Selected extract:
▼▼▼

Reversed Tarot Cards Explained
At some point early in your tarot practice, you will pull a card that comes out of the deck upside down. This is a reversed card, and what you do with it is one of the first real interpretive decisions you will make as a reader. Some readers treat reversals as essential — they effectively double the vocabulary of the deck. Others ignore them entirely and read every card upright. Neither approach is wrong. What matters is understanding what reversals can offer so you can make an informed choice about how to incorporate them into your practice.
What Are Reversed Cards?
A reversed card is simply a tarot card that appears upside down when drawn from the deck. Reversed cards enter your readings naturally when some cards get flipped during shuffling. If you never rotate any cards while shuffling, you will never draw reversals — your entire deck will always be oriented the same way. If you occasionally turn portions of the deck while mixing, some cards will inevitably end up inverted.

▲▲▲

Set exercise A:
In the passage on reversed tarot cards, what happens if a reader never rotates any cards while shuffling?
Set exercise B:
Continue the passage on reversed tarot cards from the point at which it ends.

Listed records:
▼▼▼

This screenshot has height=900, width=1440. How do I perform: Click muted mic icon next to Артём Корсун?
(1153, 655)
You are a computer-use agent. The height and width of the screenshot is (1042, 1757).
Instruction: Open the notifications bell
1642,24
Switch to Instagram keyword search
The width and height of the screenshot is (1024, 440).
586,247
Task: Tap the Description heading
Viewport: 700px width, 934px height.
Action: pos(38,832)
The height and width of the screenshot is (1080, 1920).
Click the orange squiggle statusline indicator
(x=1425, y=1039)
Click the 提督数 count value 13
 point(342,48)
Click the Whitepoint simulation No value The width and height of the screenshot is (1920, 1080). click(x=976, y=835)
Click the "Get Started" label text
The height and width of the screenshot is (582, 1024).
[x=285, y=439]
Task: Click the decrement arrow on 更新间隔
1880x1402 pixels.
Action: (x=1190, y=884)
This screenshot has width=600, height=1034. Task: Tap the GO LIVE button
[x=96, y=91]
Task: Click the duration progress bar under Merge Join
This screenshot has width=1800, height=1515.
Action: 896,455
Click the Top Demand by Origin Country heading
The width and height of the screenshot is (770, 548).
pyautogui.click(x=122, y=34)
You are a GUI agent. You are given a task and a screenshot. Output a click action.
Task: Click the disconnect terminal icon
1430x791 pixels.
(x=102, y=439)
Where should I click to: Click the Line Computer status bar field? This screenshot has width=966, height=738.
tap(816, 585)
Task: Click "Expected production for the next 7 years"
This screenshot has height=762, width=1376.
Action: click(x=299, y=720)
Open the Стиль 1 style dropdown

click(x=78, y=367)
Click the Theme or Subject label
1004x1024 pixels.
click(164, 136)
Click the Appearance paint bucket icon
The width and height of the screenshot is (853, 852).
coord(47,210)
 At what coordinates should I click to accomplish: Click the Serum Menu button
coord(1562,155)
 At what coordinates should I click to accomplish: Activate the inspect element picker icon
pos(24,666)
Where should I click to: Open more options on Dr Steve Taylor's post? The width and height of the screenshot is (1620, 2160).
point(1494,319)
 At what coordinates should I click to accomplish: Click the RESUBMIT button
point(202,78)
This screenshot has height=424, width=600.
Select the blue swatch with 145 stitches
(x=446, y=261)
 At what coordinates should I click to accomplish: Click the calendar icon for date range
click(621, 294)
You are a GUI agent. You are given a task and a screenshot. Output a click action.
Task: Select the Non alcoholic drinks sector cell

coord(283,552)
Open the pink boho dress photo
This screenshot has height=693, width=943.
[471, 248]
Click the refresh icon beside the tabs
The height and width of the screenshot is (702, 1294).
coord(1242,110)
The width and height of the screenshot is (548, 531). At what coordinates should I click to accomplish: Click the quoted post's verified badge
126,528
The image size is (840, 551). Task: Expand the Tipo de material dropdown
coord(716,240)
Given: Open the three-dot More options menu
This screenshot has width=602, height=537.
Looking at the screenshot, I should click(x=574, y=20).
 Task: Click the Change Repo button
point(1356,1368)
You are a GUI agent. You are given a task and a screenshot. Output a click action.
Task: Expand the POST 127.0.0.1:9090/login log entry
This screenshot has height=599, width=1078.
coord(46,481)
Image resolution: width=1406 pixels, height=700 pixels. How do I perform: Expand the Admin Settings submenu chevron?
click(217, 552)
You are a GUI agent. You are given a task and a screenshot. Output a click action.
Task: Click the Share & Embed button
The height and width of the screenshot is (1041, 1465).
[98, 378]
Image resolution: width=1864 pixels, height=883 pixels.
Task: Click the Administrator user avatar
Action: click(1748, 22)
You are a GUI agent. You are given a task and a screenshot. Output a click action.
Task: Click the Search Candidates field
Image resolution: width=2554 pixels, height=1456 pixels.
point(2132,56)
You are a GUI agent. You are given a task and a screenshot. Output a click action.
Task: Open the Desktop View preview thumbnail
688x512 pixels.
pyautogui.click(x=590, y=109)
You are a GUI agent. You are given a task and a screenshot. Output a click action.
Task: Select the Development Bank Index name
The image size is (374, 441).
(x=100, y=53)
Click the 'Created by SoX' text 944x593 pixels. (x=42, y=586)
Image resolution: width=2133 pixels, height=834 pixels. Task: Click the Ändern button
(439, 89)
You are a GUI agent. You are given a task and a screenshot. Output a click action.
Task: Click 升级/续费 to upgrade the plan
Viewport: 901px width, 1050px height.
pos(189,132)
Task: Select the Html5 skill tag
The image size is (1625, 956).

▲▲▲

Written response A:
The reader will never draw reversals, because the whole deck stays oriented the same way.

Written response B:
The concept of reading reversed cards is not as old as tarot itself. Early tarot practitioners in the 18th and 19th centuries had varying opinions about whether the orientation of a card mattered. It became more standardized in the 20th century, particularly through the work of writers like Eden Gray and later Mary K. Greer, who developed systematic approaches to reversal interpretation. Today, reversals are a well-established part of tarot practice, but they remain optional.
When a card appears reversed, it does not simply mean the opposite of its upright meaning. The relationship between upright and reversed is more nuanced than that, and different readers interpret it in different ways. Understanding these methods gives you flexibility and depth in your readings.
Methods for Reading Reversals
There is no single correct way to interpret a reversed card. The following four methods are the most widely used, and many experienced readers blend them depending on the card and the context of the reading.
The Opposite Meaning
This is the most straightforward approach: a reversed card means the inverse of its upright interpretation. The Sun upright represents joy, success, and vitality; reversed, it might indicate temporary sadness, setbacks, or low energy. The Ten of Pentacles upright suggests wealth, family stability, and legacy; reversed, it might point to financial loss or family conflict.
This method is simple and easy to learn, which makes it popular with beginners. However, its simplicity can also be a limitation. Not every card lends itself to a clean opposite. What is the opposite of Death? The opposite of The Wheel of Fortune? Forcing a binary reversal onto cards that represent complex processes can produce readings that feel shallow or forced.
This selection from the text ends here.